**WORK TO BE COMPLETED:** Filter the data below, keeping only the lines that contain the string "razvoj", and copy each one.

==== GIVEN INFORMATION

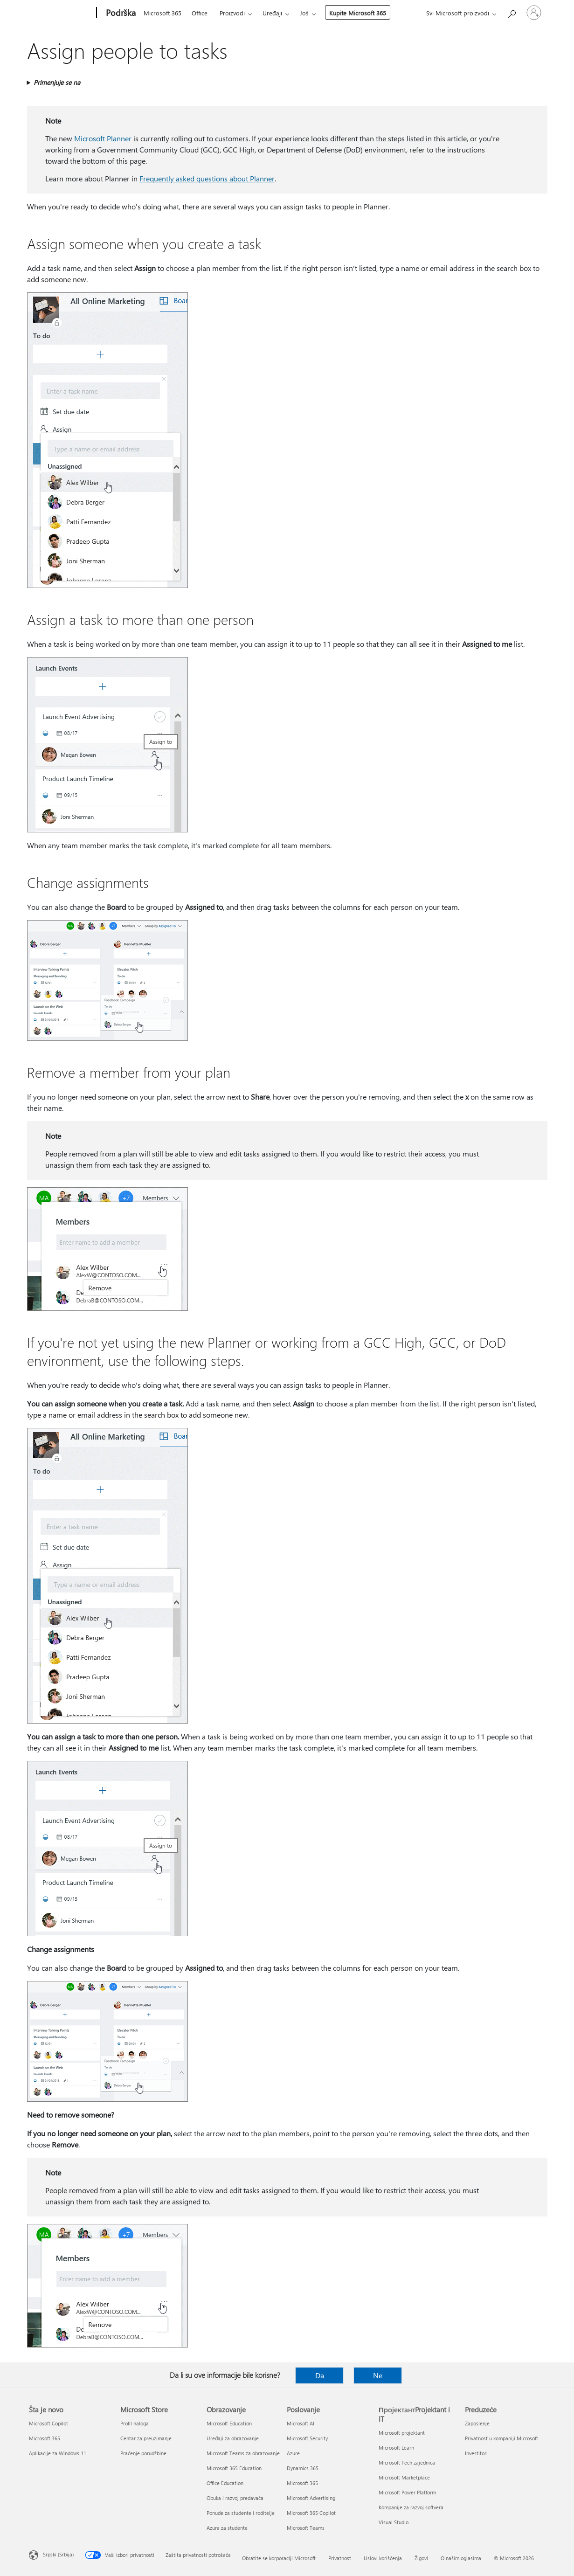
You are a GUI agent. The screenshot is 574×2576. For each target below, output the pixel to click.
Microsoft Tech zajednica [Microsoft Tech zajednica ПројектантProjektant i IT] (407, 2462)
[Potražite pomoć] (511, 11)
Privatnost (339, 2558)
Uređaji (272, 13)
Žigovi (421, 2558)
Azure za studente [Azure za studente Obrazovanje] (227, 2527)
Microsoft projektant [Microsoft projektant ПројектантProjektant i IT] (402, 2432)
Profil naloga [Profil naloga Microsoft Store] (134, 2423)
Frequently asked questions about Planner (207, 178)
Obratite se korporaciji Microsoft (279, 2558)
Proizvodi (232, 13)
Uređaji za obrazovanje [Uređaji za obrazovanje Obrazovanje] (233, 2438)
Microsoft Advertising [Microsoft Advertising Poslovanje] (311, 2497)
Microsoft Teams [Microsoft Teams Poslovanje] (306, 2527)
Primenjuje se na (57, 82)
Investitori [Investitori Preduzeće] (476, 2453)
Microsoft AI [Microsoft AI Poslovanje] (300, 2423)
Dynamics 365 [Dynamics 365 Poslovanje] (302, 2468)
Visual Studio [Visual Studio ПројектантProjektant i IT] (393, 2522)
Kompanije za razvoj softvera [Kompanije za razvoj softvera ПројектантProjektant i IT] (411, 2507)
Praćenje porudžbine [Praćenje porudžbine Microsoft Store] (143, 2453)
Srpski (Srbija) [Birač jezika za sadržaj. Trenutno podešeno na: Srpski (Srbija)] (58, 2554)
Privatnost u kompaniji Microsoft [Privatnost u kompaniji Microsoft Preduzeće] (501, 2438)
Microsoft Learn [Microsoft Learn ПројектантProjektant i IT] (396, 2447)
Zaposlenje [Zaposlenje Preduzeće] (477, 2423)
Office (199, 13)
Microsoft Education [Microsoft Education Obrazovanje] (229, 2423)
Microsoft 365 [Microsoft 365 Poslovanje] (302, 2482)
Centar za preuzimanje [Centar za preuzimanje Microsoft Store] (146, 2438)
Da (319, 2375)
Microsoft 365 (162, 13)
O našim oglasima (461, 2558)
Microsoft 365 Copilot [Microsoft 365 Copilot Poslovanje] (311, 2512)
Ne (377, 2375)
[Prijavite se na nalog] (534, 12)
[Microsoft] (61, 13)
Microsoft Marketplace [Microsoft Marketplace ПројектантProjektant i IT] (404, 2477)
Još (304, 13)
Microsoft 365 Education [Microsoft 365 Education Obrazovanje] (234, 2468)
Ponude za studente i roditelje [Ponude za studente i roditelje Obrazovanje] (241, 2512)
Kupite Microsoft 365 (357, 13)
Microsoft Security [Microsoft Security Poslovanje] (307, 2438)
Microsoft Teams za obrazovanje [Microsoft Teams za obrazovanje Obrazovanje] (243, 2453)
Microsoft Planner (102, 138)
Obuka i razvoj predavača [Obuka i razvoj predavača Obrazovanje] (235, 2497)
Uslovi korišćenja (383, 2558)
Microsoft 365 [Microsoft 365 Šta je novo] (44, 2438)
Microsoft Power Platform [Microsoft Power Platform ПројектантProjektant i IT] (407, 2492)
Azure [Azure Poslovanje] (293, 2453)
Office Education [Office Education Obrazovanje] (225, 2482)
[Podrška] (119, 13)
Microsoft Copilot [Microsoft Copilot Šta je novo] (48, 2423)
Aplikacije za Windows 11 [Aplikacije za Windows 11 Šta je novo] (57, 2453)
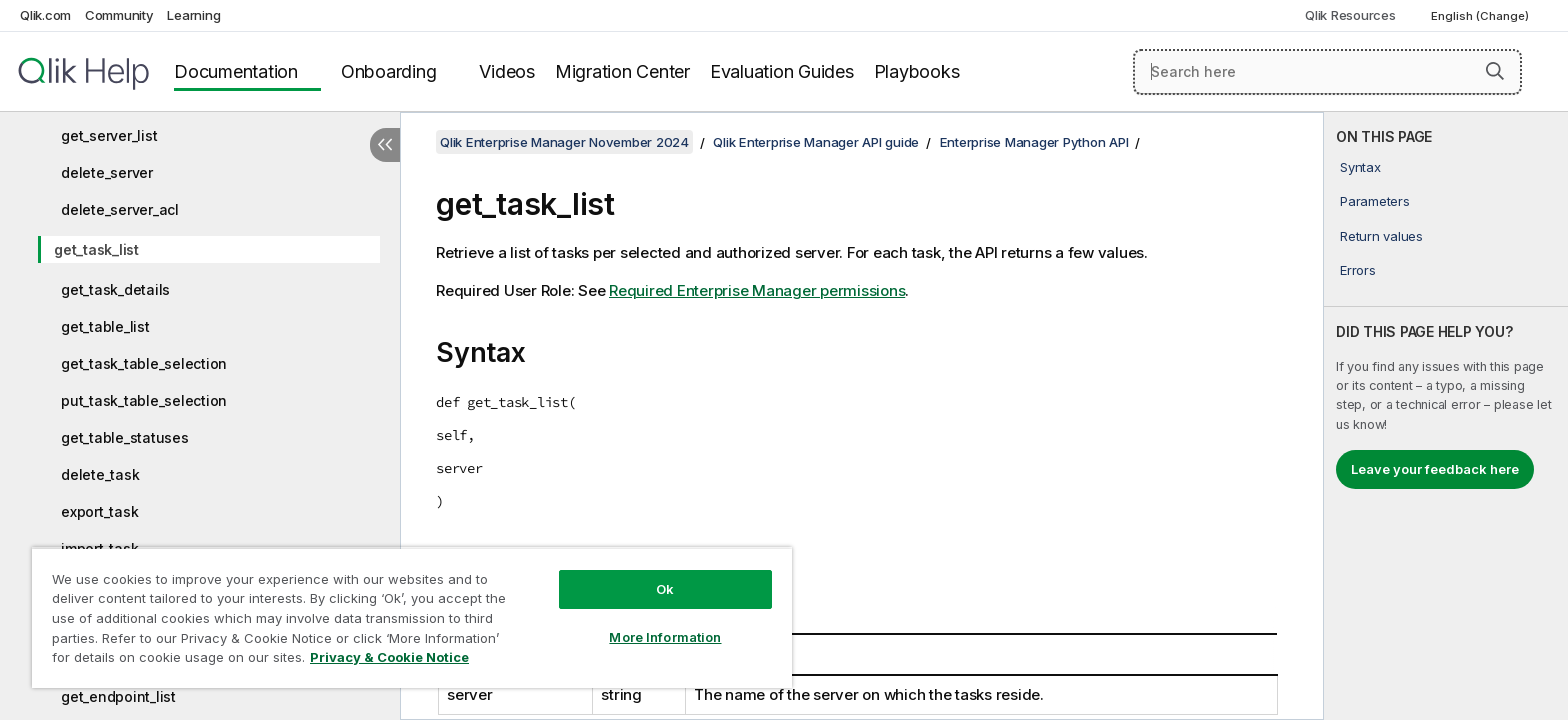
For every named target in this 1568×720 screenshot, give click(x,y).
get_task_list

========

**PROBLEM SOLUTION:**
Kompanije za razvoj softvera [Kompanije za razvoj softvera ПројектантProjektant i IT] (411, 2507)
Obuka i razvoj predavača [Obuka i razvoj predavača Obrazovanje] (235, 2497)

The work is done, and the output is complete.